I’m still scrubbing my mind of the dirty thoughts I had about her mouth before I found out she was seventeen. Out of the question.

“Well goodbye and good luck.” I extend my hand for a parting handshake.

When she takes it, her fingers feel small and sure in mine. Our skin conducts a charge between our palms. That volt hits me somewhere between my chest and my stomach. I wonder if I’m imagining it, but when I look up, her eyes fix to that one point of connection. She glances up, a mixture of curiosity and pleasure right there to match mine.

Except she’s seven-fucking-teen, and there is no place for pleasure or even more than the vaguest curiosity between her and me.

I drop her hand abruptly, breaking the electric link.

“Nice meeting you, Lennix Moon.”

Our stare holds an extra second. I dropped her hand, broke that connection, but it doesn’t seem to matter. There is still something linking us. She seems to know it, to feel it, too, because even with the cop waiting at the open cell door, even with her father out front presumably ready to ground her, she’s still standing here looking at me, a question mark hanging in the charged air.

“Lennix, your daddy’s waiting.” It’s the guy who was talking with us earlier. He’s glaring a narrow-eyed warning my way.

I drop my glance to the holding cell’s dirty cement floor.

“Oh, yeah,” Lennix says and clears her throat. “Guess I better go. I’ll, uh, see you later, Mr. Paul.”

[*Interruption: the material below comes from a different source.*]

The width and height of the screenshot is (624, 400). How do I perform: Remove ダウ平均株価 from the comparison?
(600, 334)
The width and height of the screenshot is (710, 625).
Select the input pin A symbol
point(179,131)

I don’t look up again, but watch from beneath lowered lids as her moccasins take her out of the cell and away. It feels like I missed something or never had something that I’m sure would have been good. I know it’s unreasonable because I met her no more than an hour ago. We’ve had one conversation. Some people leave an impression. Lennix Moon Hunter has left more than an impression. She’s left her mark on me.

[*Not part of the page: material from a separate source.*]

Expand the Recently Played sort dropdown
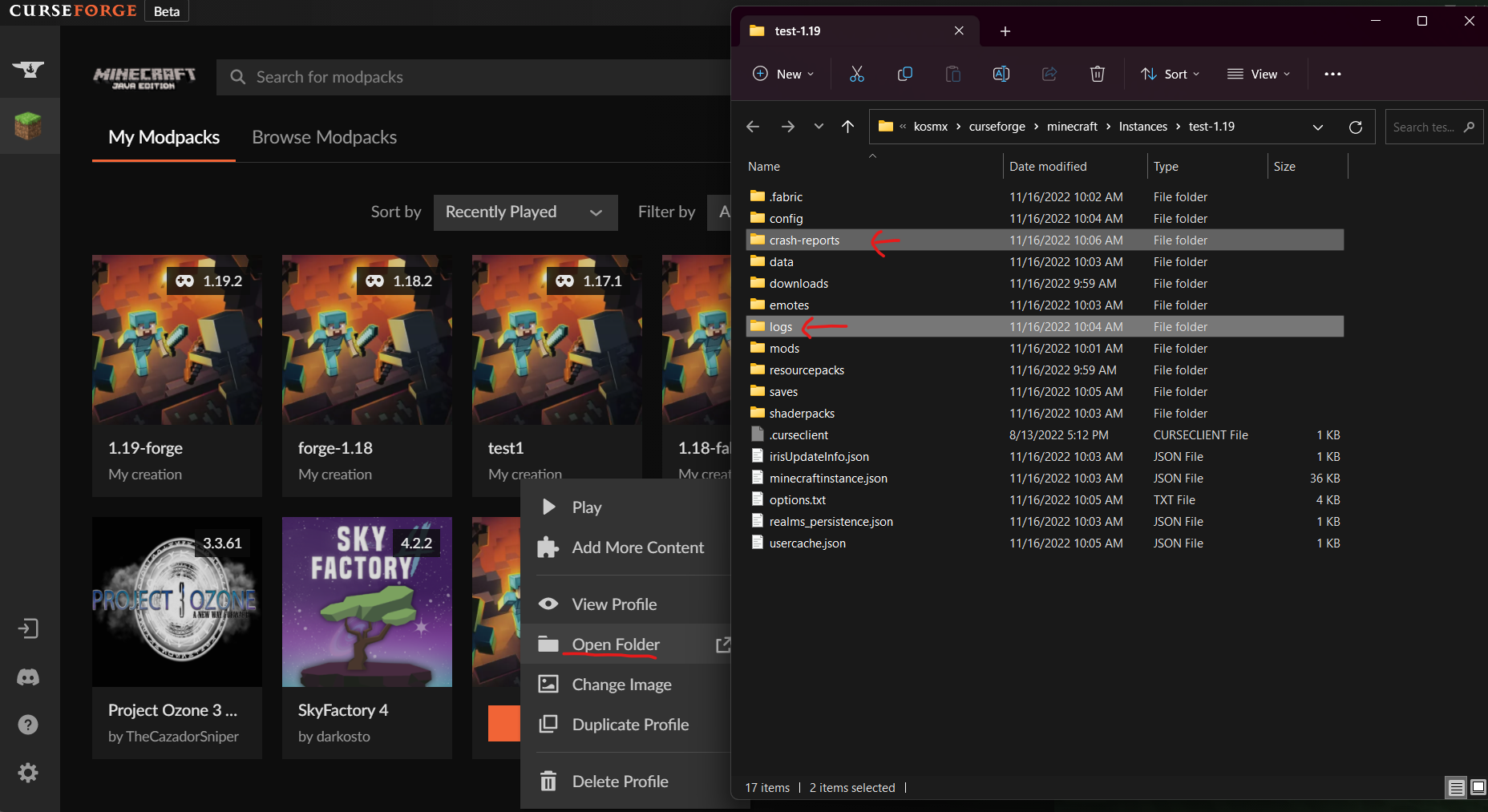 525,212
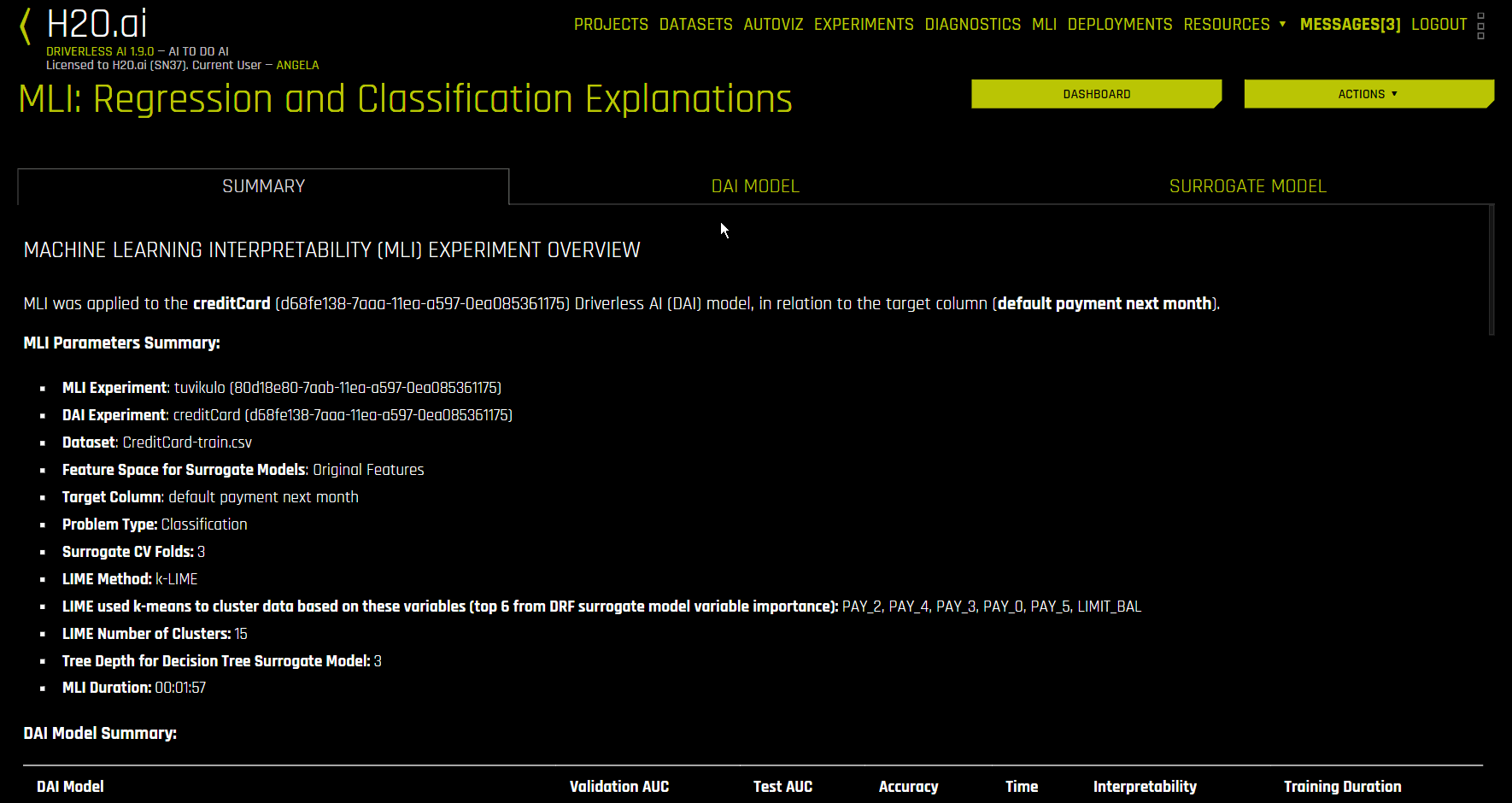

And it’s shaped like a star.

 

 

“I’m prepared to forgive you.”

These are the first words my father has spoken since he “collected” me from the police station in town. I’m glad the other protesters had all left by the time the officer came and called for “Cade.” Even though I’ll never see them again, I didn’t want that name clinging to me like slime. When I climb into the back of the Escalade, my father sits with folded arms and a ticking jaw, his head turned away from me. His outrage fills the air-conditioned space. His fury and mine silently wrangle as we head toward the airfield.

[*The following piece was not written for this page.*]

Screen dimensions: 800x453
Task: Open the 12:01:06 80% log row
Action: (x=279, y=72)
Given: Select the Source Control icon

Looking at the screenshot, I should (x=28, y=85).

I ignore his ridiculous opening line, and swallow my irritation and indignation to respond. “Are you flying me back to Berkeley? I have shit to do.”

The frosty look on his face cools even a few degrees more. It’s his subzero face.

“What the hell were you thinking?” he demands, the anger he’s checked roaring, snapping in my face with teeth. “Do you have any idea how much damage you could have done? What a black eye it would be for Cade Energy if anyone had realized who you were? That my own son protested my pipeline?”